- _Input material_

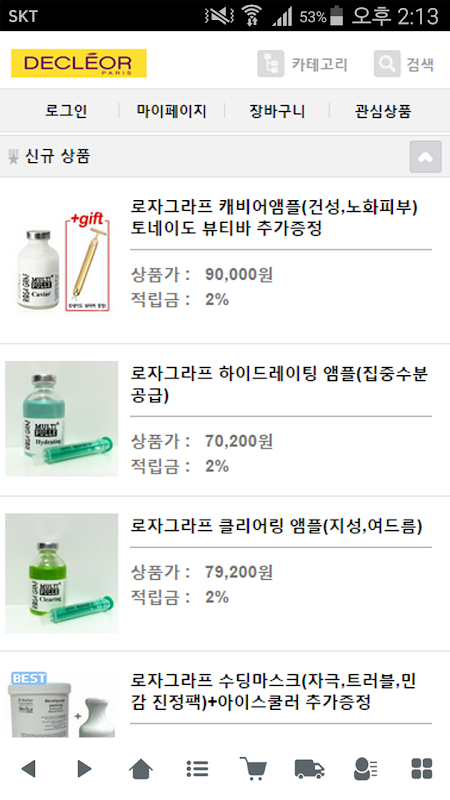
Task: Open the 카테고리 category tree icon
Action: click(270, 64)
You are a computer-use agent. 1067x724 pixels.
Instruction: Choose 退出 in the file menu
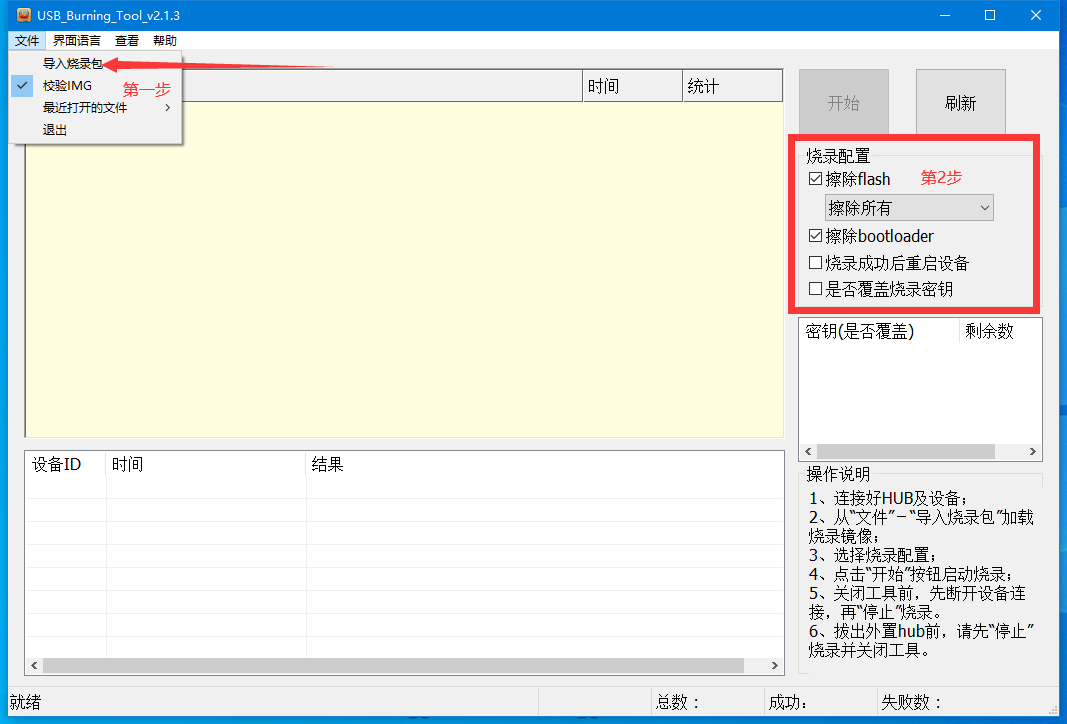coord(55,130)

- _Your task_
Could you render the records above as a JSON list of strings, one string per line, with blank lines skipped and the pictures left out?

- _Solution to the problem_
[
  "Task: Open the 카테고리 category tree icon",
  "Action: click(270, 64)",
  "You are a computer-use agent. 1067x724 pixels.",
  "Instruction: Choose 退出 in the file menu",
  "coord(55,130)"
]